* **EXERCISE REQUIREMENTS**
A verbatim reproduction of the lines below, from the line containing "[Стартові набори з ламою, фрезером" through the line containing "Super Sale (45, 161)", both ends included, is the whole required output.

* **LISTED RECORDS**

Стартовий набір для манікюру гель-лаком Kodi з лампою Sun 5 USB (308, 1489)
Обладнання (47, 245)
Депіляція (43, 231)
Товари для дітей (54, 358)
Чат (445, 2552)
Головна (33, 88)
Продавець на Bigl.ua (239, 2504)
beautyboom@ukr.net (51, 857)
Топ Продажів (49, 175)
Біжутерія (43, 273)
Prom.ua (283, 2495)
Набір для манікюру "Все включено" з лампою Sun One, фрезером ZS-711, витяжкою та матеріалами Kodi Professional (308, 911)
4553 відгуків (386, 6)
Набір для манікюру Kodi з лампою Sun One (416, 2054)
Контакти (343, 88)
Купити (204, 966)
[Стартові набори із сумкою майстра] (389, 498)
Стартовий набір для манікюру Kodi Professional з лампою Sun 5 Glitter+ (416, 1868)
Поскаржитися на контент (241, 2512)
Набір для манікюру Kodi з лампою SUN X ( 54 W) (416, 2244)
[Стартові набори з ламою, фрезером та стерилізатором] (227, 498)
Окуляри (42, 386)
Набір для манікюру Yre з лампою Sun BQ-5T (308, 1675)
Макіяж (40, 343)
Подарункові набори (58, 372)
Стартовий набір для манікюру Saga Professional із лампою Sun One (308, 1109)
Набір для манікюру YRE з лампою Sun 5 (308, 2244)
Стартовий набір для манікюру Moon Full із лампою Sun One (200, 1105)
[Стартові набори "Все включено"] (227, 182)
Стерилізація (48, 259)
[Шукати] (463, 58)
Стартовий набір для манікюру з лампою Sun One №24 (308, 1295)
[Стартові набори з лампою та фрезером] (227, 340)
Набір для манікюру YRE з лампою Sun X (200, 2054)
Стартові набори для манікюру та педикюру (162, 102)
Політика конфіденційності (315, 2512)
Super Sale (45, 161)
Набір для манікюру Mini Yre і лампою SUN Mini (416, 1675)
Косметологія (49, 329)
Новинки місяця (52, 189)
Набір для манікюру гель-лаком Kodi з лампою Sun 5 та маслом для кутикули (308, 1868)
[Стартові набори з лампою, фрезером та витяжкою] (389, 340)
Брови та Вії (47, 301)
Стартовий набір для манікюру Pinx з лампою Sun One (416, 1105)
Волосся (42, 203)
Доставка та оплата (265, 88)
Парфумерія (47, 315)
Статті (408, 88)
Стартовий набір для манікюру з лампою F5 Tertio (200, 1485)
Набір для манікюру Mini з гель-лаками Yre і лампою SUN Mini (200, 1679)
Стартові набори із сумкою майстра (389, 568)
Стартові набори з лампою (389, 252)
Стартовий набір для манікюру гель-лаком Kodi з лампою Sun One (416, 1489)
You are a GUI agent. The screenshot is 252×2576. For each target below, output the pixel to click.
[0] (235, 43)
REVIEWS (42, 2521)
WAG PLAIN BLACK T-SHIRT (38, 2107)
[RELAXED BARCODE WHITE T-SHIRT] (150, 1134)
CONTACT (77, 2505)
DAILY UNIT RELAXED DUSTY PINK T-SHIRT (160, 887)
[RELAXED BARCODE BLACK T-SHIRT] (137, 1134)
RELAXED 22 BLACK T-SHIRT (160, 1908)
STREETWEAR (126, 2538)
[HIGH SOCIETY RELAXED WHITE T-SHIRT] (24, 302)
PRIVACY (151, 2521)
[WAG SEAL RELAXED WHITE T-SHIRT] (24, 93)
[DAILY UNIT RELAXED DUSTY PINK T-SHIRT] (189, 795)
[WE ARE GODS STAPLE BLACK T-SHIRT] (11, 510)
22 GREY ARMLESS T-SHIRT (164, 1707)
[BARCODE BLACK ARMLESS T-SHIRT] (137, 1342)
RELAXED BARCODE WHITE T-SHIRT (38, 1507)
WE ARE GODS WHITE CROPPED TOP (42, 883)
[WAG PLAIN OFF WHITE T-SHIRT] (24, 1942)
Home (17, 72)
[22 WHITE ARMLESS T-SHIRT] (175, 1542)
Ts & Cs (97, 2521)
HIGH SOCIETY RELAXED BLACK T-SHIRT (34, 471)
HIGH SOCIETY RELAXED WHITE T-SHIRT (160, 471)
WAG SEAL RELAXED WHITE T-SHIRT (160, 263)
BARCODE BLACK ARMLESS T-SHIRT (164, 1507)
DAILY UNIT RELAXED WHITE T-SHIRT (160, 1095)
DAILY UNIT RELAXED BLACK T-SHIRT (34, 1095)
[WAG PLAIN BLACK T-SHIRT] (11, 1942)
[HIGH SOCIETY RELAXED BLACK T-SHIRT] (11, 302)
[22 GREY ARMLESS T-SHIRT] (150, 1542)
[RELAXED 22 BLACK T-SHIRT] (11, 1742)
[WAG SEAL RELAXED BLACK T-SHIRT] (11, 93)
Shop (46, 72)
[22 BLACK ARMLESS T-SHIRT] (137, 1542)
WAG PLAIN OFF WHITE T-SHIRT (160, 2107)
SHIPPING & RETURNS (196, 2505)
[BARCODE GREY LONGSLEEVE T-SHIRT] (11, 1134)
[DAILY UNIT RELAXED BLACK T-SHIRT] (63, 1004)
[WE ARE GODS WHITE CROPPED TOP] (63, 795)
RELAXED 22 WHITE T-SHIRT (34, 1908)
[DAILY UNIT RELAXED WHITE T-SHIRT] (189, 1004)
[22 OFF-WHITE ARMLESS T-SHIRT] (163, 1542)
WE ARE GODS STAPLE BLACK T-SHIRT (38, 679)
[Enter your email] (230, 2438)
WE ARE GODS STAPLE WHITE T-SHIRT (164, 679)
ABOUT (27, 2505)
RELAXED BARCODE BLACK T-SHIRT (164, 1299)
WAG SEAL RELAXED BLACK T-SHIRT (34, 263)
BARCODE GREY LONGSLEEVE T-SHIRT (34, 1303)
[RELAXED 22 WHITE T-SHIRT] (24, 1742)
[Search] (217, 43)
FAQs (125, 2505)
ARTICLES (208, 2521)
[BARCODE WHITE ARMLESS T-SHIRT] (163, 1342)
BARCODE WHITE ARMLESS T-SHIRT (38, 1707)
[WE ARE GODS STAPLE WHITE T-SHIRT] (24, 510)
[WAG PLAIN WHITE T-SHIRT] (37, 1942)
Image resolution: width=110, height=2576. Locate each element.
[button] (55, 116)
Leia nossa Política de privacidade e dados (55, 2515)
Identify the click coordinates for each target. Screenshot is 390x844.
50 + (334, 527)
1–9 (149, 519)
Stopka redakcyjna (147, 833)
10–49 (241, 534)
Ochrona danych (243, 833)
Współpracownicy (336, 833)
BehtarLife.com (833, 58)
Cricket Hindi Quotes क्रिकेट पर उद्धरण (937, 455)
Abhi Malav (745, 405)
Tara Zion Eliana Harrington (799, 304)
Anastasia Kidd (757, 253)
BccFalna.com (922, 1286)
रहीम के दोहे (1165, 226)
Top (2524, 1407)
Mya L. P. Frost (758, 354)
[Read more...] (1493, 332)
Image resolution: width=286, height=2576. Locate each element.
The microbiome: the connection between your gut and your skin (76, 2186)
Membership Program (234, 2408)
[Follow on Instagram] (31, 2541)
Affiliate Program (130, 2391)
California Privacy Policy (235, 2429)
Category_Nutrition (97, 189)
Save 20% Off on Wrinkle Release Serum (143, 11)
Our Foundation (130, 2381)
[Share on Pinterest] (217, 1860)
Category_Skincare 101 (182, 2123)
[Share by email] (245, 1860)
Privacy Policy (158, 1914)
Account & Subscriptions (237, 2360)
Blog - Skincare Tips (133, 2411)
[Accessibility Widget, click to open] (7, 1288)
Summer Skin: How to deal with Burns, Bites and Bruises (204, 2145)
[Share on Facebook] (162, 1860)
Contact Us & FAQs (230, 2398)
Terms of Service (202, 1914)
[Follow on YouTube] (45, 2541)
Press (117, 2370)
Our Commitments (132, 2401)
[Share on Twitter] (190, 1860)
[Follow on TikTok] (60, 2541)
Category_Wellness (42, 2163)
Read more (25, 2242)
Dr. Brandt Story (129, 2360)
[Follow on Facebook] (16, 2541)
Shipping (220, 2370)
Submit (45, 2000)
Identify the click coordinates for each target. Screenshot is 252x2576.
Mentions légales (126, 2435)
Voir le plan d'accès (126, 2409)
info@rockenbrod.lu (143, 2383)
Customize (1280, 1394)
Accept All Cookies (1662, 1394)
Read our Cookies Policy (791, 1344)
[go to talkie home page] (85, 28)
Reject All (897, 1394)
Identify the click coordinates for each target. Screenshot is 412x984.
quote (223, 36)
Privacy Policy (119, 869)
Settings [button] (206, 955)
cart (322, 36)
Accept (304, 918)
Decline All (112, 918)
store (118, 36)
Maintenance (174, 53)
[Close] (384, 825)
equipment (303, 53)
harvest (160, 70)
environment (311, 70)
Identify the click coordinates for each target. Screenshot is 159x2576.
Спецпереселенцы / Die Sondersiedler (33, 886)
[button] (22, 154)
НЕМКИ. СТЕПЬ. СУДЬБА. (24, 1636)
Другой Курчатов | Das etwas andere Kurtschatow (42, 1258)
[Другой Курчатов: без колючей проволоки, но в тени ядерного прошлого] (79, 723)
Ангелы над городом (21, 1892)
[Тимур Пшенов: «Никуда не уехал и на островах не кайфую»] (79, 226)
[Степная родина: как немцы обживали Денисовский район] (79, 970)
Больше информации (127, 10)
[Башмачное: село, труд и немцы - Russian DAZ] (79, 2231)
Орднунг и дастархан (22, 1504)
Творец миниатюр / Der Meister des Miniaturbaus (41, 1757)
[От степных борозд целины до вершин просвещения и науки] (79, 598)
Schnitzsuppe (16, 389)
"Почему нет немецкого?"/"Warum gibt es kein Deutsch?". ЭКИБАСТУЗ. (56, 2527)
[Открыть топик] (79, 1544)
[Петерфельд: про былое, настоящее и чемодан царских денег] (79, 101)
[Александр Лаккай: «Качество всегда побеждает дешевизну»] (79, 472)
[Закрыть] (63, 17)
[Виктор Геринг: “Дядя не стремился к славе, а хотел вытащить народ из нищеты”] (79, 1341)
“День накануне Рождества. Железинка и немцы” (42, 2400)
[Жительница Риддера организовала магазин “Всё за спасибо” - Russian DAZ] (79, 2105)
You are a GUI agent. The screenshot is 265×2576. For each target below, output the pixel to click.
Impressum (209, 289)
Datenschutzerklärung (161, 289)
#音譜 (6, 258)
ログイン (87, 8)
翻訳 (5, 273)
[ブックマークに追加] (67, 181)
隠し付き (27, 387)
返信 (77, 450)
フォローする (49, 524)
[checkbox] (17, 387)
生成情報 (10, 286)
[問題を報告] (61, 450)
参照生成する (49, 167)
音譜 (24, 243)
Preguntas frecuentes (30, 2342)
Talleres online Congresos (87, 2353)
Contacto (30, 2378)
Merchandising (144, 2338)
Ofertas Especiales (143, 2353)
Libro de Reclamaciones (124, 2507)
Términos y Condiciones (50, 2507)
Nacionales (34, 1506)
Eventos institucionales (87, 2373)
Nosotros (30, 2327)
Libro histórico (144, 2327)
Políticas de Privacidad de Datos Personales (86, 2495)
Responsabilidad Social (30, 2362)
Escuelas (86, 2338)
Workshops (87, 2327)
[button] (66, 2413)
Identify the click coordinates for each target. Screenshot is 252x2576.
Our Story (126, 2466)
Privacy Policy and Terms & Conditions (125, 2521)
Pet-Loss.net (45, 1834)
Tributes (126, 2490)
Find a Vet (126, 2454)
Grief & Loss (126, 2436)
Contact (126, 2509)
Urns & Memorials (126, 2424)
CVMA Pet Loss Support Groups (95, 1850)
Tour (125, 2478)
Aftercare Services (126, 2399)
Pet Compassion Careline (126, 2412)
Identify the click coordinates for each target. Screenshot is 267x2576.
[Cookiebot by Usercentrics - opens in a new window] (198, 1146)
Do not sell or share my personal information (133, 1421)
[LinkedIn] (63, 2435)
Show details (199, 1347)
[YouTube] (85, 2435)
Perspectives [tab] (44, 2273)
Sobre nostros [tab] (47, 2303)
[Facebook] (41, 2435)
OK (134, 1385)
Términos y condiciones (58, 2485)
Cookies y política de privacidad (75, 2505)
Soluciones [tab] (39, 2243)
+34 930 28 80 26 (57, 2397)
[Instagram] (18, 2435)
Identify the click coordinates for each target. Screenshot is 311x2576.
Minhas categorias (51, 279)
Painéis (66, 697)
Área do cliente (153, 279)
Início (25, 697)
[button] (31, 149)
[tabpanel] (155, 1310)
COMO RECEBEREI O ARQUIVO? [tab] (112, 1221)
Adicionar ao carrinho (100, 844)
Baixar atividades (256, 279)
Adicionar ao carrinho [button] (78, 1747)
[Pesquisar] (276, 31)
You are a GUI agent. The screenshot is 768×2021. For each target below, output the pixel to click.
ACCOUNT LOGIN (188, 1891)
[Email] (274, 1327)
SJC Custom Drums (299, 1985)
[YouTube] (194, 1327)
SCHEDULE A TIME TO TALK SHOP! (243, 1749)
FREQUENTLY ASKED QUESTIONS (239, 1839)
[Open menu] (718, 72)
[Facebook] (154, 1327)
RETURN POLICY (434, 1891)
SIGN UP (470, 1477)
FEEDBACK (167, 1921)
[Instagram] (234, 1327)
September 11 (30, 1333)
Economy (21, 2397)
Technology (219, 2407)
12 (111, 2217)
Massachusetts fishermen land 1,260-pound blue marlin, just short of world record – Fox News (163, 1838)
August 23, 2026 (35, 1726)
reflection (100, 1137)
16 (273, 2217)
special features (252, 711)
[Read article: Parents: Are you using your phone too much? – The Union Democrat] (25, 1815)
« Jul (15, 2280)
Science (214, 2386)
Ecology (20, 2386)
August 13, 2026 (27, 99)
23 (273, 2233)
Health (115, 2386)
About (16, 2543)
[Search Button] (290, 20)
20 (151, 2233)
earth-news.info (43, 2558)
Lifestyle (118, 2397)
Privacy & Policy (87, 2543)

* **SOLUTION**
[Стартові набори з ламою, фрезером та стерилізатором] (227, 498)
Окуляри (42, 386)
Набір для манікюру Yre з лампою Sun BQ-5T (308, 1675)
Макіяж (40, 343)
Подарункові набори (58, 372)
Стартовий набір для манікюру Saga Professional із лампою Sun One (308, 1109)
Набір для манікюру YRE з лампою Sun 5 (308, 2244)
Стартовий набір для манікюру Moon Full із лампою Sun One (200, 1105)
[Стартові набори "Все включено"] (227, 182)
Стерилізація (48, 259)
[Шукати] (463, 58)
Стартовий набір для манікюру з лампою Sun One №24 (308, 1295)
[Стартові набори з лампою та фрезером] (227, 340)
Набір для манікюру YRE з лампою Sun X (200, 2054)
Стартові набори для манікюру та педикюру (162, 102)
Політика конфіденційності (315, 2512)
Super Sale (45, 161)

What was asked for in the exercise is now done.